Lo que impide un matrimonio es la existencia de otro matrimonio, no de una unión carnal o situación de pecado.
El vínculo matrimonial es intrínsecamente indisoluble; y, por lo tanto, no puede disolverse ni siquiera por adulterio del cónyuge.
¿Desde cuándo hace falta para casarse válidamente ser santos o tener un conocimiento altísimo sobre lo que es el matrimonio?
Esta reforma de las leyes canónicas cambia la naturaleza misma del contrato matrimonial porque se legisla sobre los problemas de la vida, sobre los males, las circunstancias, no sobre los impedimentos del matrimonio.
No se centra en lo que hizo la persona con su voluntad, con su intención.
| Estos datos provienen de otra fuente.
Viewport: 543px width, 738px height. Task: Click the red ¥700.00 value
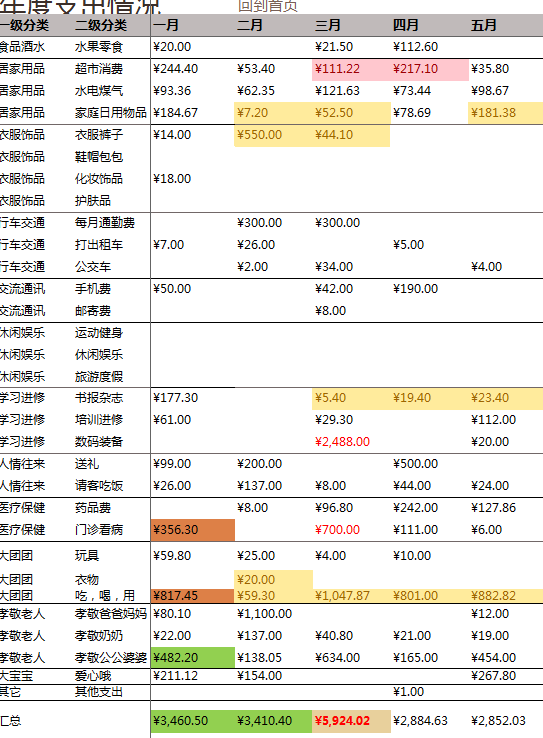point(337,530)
Y este es el error más garrafal.
Todo el problema del matrimonio está en la libre voluntad de la persona, con la cual se acepta o no a la otra persona. Por eso, hay muy pocos matrimonios inválidos, porque casi todos se casan bien, dando su voluntad al otro, que es lo que hace válido el contrato matrimonial.
Esta reforma destruye esta esencia: la intención que tiene la persona al casarse. Y sólo se centra en lo exterior de los problemas de la vida.
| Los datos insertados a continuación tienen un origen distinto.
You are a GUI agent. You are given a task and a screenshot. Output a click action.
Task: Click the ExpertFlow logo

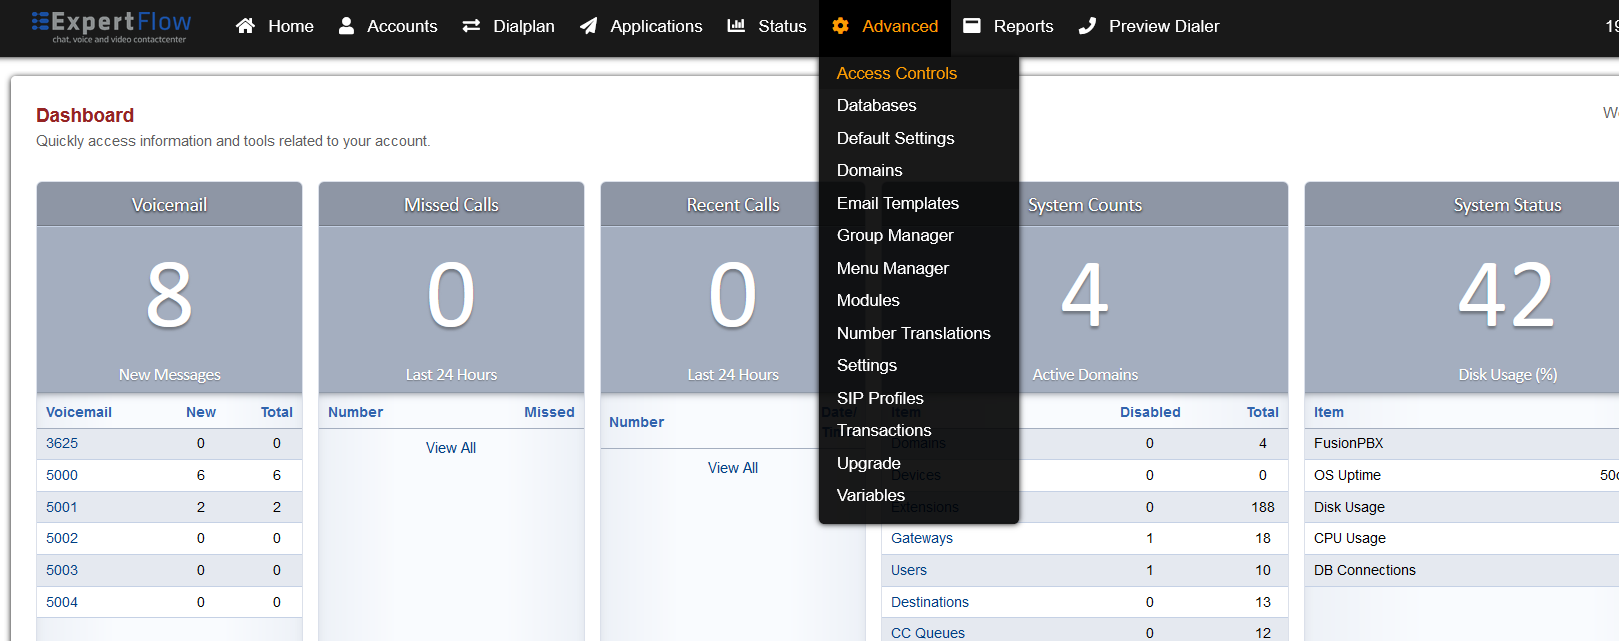(111, 26)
En esta reforma se ve, con nitidez, la destrucción del matrimonio. Son leyes eclesiásticas para eso.
No son leyes que salvan la integridad del vínculo matrimonial, que sólo está en la intención de los contrayentes, sino que están a favor de la nulidad.
No se puede legislar con un etcétera: esto es burlarse de todo el mundo y abrir la puerta para el libre albedrío. La excusa que quieran dar para anular su matrimonio.
¡Qué bufón del Anticristo es Bergoglio!
¡Cómo se ríe de todo el mundo católico!
Y lo peor es que ese mundo católico se ríe junto con él, aplaudiendo sus burlas, obedeciendo su estúpida mente humana, y dándole una autoridad en la Iglesia que no tiene ni merece.
¡Pobre Iglesia Católica!
¡Sus días están contados!
Y aquel que no salga de Roma, después del desastre que va a ocurrir en el Sínodo, es que vive en la más absoluta inopia, en el más absurdo de la vida, en la idiotez más grande de todas.
¡Cuánta será la Jerarquía que caiga en el Sínodo!
Así como hicieron caer al Papa Benedicto XVI, imponiéndole una renuncia que no quería, así van a hacer caer a toda la Jerarquía, imponiéndoles una doctrina que desprecian.
Y la Iglesia caerá porque Su Papa, el verdadero, el legítimo, Benedicto XVI también ha caído. Se sigue el ejemplo de la Cabeza. Se sigue su martirio. Se está con él en la Cruz de la Verdad. Y se elige a Cristo por encima de todo pensamiento humano.